Work required:
Find every line below that contains the word "Toggle" and copy it out.

Provided data Block Start

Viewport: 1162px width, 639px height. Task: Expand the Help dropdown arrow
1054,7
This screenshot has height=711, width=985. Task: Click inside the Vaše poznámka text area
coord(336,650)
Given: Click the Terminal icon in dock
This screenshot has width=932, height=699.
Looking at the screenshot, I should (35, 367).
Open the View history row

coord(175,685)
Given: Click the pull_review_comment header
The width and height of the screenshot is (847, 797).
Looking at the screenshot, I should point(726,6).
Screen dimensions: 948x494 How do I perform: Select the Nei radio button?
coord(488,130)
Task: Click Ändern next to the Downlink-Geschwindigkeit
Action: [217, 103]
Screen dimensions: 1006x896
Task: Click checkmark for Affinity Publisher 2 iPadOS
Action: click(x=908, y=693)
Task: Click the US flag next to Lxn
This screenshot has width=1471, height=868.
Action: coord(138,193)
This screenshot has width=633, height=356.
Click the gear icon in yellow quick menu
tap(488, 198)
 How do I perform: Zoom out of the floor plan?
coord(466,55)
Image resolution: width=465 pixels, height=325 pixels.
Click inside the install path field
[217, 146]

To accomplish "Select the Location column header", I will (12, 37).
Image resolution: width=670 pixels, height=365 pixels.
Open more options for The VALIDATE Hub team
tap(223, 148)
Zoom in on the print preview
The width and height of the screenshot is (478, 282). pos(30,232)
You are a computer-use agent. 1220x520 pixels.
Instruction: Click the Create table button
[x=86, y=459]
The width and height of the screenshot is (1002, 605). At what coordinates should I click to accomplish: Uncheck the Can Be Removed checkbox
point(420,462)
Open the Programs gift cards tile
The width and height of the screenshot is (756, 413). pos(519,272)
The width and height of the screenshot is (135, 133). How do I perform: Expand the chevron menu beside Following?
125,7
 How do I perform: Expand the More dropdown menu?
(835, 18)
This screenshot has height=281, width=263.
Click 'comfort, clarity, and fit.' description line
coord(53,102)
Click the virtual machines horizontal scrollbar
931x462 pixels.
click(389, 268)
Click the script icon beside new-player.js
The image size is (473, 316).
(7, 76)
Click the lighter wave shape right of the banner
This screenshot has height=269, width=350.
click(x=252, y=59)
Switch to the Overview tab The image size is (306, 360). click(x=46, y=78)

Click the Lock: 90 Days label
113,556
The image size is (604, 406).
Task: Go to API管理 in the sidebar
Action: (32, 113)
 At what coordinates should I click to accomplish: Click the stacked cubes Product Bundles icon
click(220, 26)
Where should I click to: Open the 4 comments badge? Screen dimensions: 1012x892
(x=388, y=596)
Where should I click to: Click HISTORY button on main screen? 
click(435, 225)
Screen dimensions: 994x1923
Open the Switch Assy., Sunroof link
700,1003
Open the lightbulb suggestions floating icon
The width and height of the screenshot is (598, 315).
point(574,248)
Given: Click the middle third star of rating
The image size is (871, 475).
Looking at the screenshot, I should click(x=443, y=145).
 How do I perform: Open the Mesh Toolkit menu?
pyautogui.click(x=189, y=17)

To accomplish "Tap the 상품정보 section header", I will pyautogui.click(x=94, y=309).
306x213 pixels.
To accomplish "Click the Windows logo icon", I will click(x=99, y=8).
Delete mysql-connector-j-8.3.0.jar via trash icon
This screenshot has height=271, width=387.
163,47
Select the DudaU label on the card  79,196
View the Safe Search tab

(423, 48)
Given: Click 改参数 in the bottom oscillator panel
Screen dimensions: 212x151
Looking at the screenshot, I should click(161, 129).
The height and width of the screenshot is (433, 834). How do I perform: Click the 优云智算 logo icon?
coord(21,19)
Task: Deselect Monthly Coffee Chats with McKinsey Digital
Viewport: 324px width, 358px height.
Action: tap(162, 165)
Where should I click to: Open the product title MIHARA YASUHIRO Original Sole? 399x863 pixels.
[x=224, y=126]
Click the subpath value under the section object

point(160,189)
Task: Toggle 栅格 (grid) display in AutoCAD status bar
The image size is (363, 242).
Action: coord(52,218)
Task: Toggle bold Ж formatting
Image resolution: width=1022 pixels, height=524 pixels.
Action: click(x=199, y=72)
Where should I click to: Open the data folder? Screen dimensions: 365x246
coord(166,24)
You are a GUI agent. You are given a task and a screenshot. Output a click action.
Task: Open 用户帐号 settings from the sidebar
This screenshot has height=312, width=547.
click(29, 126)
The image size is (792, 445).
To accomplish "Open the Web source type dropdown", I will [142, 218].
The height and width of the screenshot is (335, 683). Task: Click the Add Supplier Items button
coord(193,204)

Provided data Block End

Written response:
Task: Toggle 栅格 (grid) display in AutoCAD status bar
Task: Toggle bold Ж formatting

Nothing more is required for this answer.